William Carvalho vs. Mesut Ozil

One of Bento's most interesting moves during his time as coach of the Portugal national team has been the fast-track introduction of Sporting defensive midfielder William Carvalho. The 22-year-old will be tasked with keeping Mesut Ozil quiet on Monday. 

Despite his age, Carvalho commands the centre of midfield like the most hardened veterans of the game and can pass as well as any playmaker within the Portuguese side. But is he ready to shadow a player of Ozil's quality in the World Cup?


For Loew, one of the priorities in this opening showdown will undoubtedly be the task of getting the ball to Ozil as quickly and as often as possible. Carvalho may have all the talent in the world, but he hasn't really played at this level of intensity before, nor has he had to keep tabs on a player like Arsenal's chief attacking midfielder. 

Of course, it won't be the defensive midfielder that will bother most German fans. Ozil can still drift from defenders and find pockets of space as well as he ever could—a task he is likely to continue doing despite Carvalho's presence on Monday—but what he can do once given that time and space is something that hasn't quite been up to scratch of late. 

It may not take too much from the Portuguese midfielder to put Ozil off his already worrying game. 


Bruno Alves vs. Thomas Mueller


We're unlikely to really know how Germany intend to line up in attack on Monday until the team actually walk out onto the pitch in Salvador. Yet, whomever Loew chooses as his sole striker for this coming match, you can bet that Thomas Mueller will either be that man or the forward accompanying him on the right-hand side. 

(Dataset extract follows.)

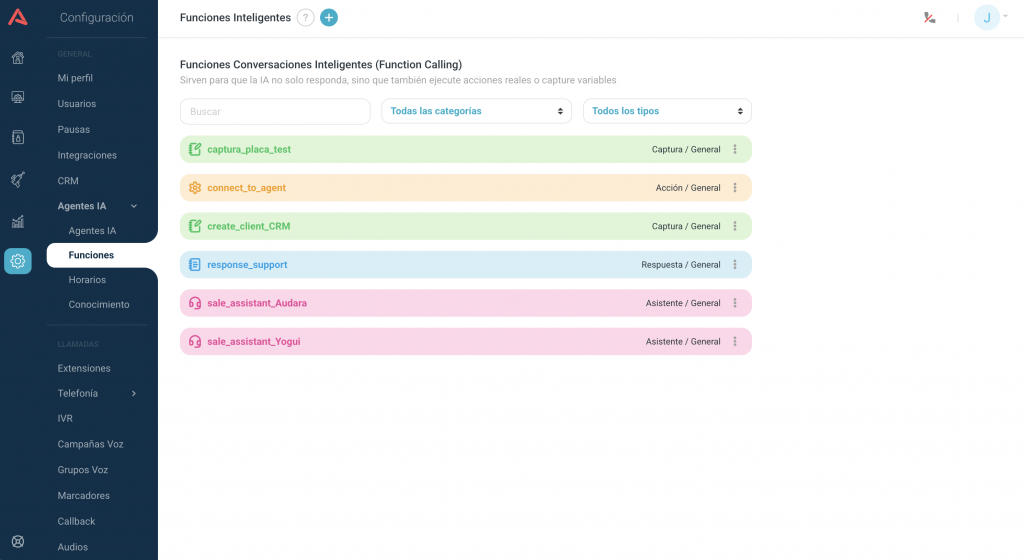Click the Buscar search field
The width and height of the screenshot is (1024, 560).
point(275,111)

Why such team selections matter little is because, no matter where Mueller plays, he will undoubtedly still end up playing the exact same role. 

With Bento likely to play Fabio Coentrao at left-back, Loew will be hoping to deploy Mueller in his usual forward role that tends to see him float out to the right. This will obviously be made easier by Coentrao's reluctance to sit deep—especially when Portugal are in attack—and offer plenty of space to exploit. 

This will also have further implications for Portugal's shape, as central defender Bruno Alves will be expected to follow the German forward whenever he starts roaming unmarked. Here is where the Bayern striker can truly exploit the veteran Fenerbahce defender. 

Alves is still an outstanding defender—strong in the air and even more powerful in the tackle—but he has lost almost all his pace, and without Pepe in cover, he could be liable to getting turned by Germany's athletic young forward. 

If Portugal want to keep Mueller quiet, they may need to double up on him or keep Coentrao from roaming forward. 


Minor Battles

Bastian Schweinsteiger vs. Joao Moutinho

The Bayern midfielder is as useful at throwing his weight around the middle of the pitch as he is at setting up plays. He'll relish the opportunity of getting tight to the Portuguese playmaker and making things very uncomfortable for him. 

Joao Pereira vs. Lukas Podolski

With Marco Reus out injured, Loew is likely to play it safe and stick with the tried and tested choice of Podolski as his left-winger. What the Arsenal player brings to the table is a ferocious desire to not only create goals but also get in the face of the opposition. Expect lumps and bruises aplenty between these two.